**Exercise objective:** Copy out each line of the entries where the word "pixel" is present.

─── Supplied records

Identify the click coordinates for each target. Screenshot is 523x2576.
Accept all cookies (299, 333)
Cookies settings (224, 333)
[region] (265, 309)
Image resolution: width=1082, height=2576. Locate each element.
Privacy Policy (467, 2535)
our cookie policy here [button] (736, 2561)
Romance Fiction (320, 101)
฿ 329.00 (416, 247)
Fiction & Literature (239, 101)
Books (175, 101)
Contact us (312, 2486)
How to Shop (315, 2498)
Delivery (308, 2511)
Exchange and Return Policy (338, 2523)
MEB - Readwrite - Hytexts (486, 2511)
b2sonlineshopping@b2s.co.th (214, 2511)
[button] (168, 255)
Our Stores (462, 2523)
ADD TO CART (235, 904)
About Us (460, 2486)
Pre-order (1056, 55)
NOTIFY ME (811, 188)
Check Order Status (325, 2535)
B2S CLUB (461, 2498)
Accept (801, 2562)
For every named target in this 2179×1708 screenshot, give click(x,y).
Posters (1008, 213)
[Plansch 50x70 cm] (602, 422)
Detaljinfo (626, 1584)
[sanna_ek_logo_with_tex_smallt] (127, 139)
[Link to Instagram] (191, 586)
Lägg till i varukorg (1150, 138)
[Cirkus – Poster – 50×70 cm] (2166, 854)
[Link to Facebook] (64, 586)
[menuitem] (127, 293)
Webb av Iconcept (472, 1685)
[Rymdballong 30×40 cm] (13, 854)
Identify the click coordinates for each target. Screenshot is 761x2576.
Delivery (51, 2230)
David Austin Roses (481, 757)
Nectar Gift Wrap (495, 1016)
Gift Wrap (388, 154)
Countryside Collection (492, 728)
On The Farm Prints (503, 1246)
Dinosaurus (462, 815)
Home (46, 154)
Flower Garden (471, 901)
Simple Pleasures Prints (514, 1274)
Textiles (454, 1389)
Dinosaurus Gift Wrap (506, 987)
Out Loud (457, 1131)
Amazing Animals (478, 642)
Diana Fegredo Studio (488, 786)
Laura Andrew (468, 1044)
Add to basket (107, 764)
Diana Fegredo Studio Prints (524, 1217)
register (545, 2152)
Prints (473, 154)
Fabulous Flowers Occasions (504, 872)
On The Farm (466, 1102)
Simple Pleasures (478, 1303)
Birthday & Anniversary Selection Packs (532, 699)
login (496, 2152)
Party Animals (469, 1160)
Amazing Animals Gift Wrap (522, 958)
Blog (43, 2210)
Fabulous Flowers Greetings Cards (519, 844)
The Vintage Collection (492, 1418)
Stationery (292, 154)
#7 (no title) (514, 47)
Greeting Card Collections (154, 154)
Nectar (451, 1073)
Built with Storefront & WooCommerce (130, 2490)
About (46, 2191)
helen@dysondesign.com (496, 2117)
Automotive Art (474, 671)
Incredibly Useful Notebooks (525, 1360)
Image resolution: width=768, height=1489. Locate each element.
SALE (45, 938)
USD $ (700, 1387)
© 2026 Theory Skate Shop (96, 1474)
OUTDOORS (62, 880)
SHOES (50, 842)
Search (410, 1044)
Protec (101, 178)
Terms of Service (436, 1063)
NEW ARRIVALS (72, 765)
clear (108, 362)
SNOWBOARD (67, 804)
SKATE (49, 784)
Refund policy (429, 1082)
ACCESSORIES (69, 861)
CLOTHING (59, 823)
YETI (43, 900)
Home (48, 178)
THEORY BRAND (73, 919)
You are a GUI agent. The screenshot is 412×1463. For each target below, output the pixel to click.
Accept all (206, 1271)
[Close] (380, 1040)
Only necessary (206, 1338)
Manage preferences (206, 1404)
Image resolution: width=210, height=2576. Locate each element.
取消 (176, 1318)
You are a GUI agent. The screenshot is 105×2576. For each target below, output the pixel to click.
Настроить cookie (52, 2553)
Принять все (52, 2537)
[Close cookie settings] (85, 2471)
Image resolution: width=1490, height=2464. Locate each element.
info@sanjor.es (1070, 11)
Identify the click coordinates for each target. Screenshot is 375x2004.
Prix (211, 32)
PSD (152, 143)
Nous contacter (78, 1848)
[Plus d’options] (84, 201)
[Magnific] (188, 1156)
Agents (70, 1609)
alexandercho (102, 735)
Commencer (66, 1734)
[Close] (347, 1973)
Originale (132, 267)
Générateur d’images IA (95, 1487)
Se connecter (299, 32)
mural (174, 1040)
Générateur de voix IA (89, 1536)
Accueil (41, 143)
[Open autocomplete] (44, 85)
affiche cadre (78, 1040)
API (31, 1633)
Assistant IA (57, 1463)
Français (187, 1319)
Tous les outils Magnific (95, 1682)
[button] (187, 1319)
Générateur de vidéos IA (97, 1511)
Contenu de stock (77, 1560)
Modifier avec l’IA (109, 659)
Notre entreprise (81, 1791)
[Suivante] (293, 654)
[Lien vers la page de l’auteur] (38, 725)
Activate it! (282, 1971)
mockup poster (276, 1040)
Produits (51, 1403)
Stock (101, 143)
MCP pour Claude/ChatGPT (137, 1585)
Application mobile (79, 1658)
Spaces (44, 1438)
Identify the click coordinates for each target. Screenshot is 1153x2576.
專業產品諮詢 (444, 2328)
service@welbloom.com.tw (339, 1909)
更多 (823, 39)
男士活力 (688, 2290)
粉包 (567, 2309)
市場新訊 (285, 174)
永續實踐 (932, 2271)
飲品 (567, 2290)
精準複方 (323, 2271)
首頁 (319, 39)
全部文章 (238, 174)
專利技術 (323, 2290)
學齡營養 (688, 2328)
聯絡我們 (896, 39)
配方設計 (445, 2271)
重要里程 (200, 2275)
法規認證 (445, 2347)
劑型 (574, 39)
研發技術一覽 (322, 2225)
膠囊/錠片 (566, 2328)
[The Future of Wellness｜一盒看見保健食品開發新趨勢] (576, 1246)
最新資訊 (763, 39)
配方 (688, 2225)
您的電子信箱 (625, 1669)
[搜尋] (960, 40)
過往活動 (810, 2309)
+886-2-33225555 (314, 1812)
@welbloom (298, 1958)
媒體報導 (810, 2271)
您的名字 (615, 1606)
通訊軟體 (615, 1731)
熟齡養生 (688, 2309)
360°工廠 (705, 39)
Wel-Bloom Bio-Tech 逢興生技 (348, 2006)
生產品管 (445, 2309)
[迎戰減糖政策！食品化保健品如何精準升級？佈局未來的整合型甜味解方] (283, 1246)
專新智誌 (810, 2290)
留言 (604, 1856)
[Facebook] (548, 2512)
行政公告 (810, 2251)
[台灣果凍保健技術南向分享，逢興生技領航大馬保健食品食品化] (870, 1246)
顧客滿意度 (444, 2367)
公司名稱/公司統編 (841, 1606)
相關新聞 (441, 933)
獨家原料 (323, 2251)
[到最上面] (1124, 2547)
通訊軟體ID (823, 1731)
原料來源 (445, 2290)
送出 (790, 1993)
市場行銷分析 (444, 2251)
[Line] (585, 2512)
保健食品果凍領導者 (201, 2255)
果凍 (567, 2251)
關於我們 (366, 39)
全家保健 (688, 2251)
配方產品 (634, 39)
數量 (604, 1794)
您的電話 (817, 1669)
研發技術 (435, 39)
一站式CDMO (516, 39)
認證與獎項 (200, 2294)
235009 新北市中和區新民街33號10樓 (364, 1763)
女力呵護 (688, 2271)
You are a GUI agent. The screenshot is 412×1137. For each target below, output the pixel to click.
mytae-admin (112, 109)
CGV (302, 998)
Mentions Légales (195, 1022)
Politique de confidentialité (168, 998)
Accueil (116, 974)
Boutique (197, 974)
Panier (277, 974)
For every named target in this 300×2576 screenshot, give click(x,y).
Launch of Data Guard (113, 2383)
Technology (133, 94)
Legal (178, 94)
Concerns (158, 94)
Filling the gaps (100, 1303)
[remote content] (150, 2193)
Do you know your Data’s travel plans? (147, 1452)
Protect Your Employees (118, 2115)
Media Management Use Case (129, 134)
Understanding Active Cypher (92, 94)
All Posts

──────

**Response:**
You are a GUI agent. The screenshot is 412×1463. For each target below, output the pixel to click.
You are a GUI agent. The screenshot is 105×2576. For each target below, output the pixel to click.
You are a GUI agent. The screenshot is 412×1137. For each target below, output the pixel to click.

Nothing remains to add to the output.